◆ Deine Aufgaben ◆
**A)** Schreib aus dem Forenbeitrag zum Zählen von Werten im Array den Teil wortgetreu ab, der mit "## Gast :D (23." beginnt und bis einschließlich "mit Quicksort sortieren." geht.
**B)** Beantworte zum Forenbeitrag über die Häufigkeit eines Werts im Array diese Fragen:
(i) Welches Array nennt der Verfasser als Beispiel?
(ii) Auf welche Methoden ist er in der Java API gestoßen?
(iii) Was ist der erste Schritt seines jetzigen Ansatzes?
**C)** Knüpf an den Forenbeitrag über die Häufigkeit eines Werts im Array an und schreib ihn nach seinem letzten Satz weiter.

◆ Textauszug ◆
+++
# Häufigkeit d. Auftritts eines Wertes im Array



## Gast :D (23. Dez 2007)

Guten Tag,
ich stehe for folgendem Problem: Ich habe ein (zunächst ungeordnetes) eindimensionales int-array (z. B. {0,5,2,2,3,2,4} ) und will testen, wie oft ein Wert (sagen wir 1) darin vorkommt (wäre in diesem Fall 0 mal^^). Ich habe mich schonmal in der java API umgesehen, aber leider keine passende Methode gefunden. Gestoßen bin ich nur auf Quicksort und BinarySearch-Methoden. Daraus kann ich mir natürlich prinzipiell meine gewünschte Methode zusammenbauen, aber was mir zur Zeit vorschwebt* ist extrem aufwändig und ressourcenverschwenderisch. Meine Frage: Gibt es eine elegantere Möglichkeit und wie könnte man da rangehen?

* Hier mein jetziger Ansatz (leider noch keinen Quelltext geschrieben):
1. die Liste mit Quicksort sortieren.
+++
◆ Rohdaten ◆
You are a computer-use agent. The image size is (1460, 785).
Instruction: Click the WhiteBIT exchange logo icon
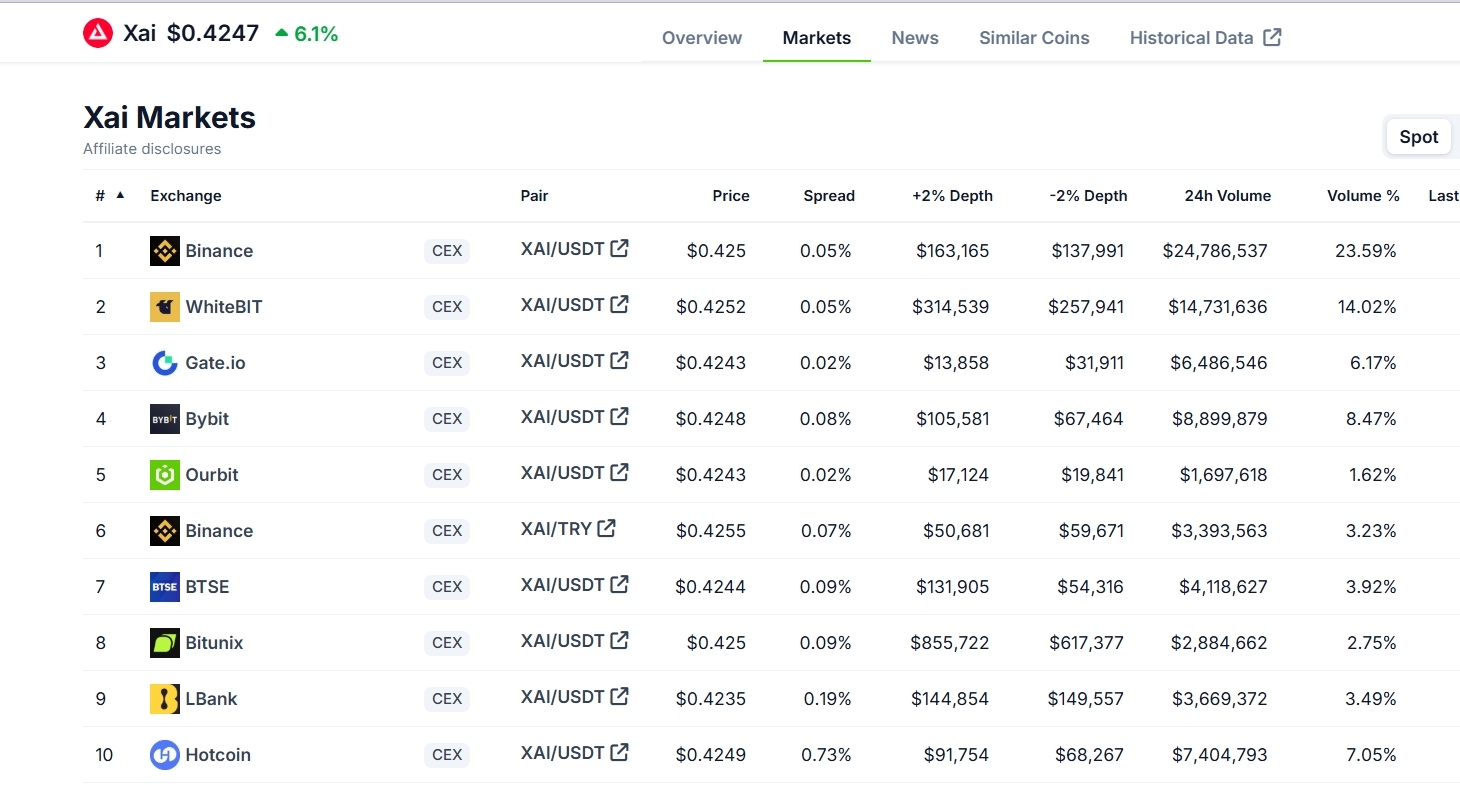pyautogui.click(x=164, y=307)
+++
◆ Lösungen ◆
**A)**
## Gast :D (23. Dez 2007)

Guten Tag,
ich stehe for folgendem Problem: Ich habe ein (zunächst ungeordnetes) eindimensionales int-array (z. B. {0,5,2,2,3,2,4} ) und will testen, wie oft ein Wert (sagen wir 1) darin vorkommt (wäre in diesem Fall 0 mal^^). Ich habe mich schonmal in der java API umgesehen, aber leider keine passende Methode gefunden. Gestoßen bin ich nur auf Quicksort und BinarySearch-Methoden. Daraus kann ich mir natürlich prinzipiell meine gewünschte Methode zusammenbauen, aber was mir zur Zeit vorschwebt* ist extrem aufwändig und ressourcenverschwenderisch. Meine Frage: Gibt es eine elegantere Möglichkeit und wie könnte man da rangehen?

* Hier mein jetziger Ansatz (leider noch keinen Quelltext geschrieben):
1. die Liste mit Quicksort sortieren.

**B)**
(i) {0,5,2,2,3,2,4}
(ii) Auf Quicksort und BinarySearch-Methoden.
(iii) Die Liste mit Quicksort sortieren.

**C)**
2. mit binarySearch den Wert suchen
3. bei gefundenem Wert von da an mit ner while-Schleife weitergehen solange der Wert von m_==m[i-1] ist. auf diese weise die elemente zählen.

Vielen Dank für eure etwaigen Mühen_


----------



## function (23. Dez 2007)

wenn es nur eine überschaubare menge an möglichenwerten ist, würde ich mir einfach ein array erstellen, was genauso groß ist wie die möglichen auftauchenden ints.
beispiel:
mögliche zahlen: 0-5
ein array erstellen mit den indiezes von 0-5 und mit 0 setzen.
dann dein array durchlaufen und immer für die gefundene zahl den wert im "muster"array erhöhen.

falls in deinem array alle int werte möglich sind würde ich von dieser methode abstand nehmen. Und eine HashMap empfehlen. 
Dann solltest du dein array durchlaufen und die gefundene zahl als key setzen und einen "counter" als value, falls ein key schon existiert value abrufen und erhöhen...


----------



## Guest (23. Dez 2007)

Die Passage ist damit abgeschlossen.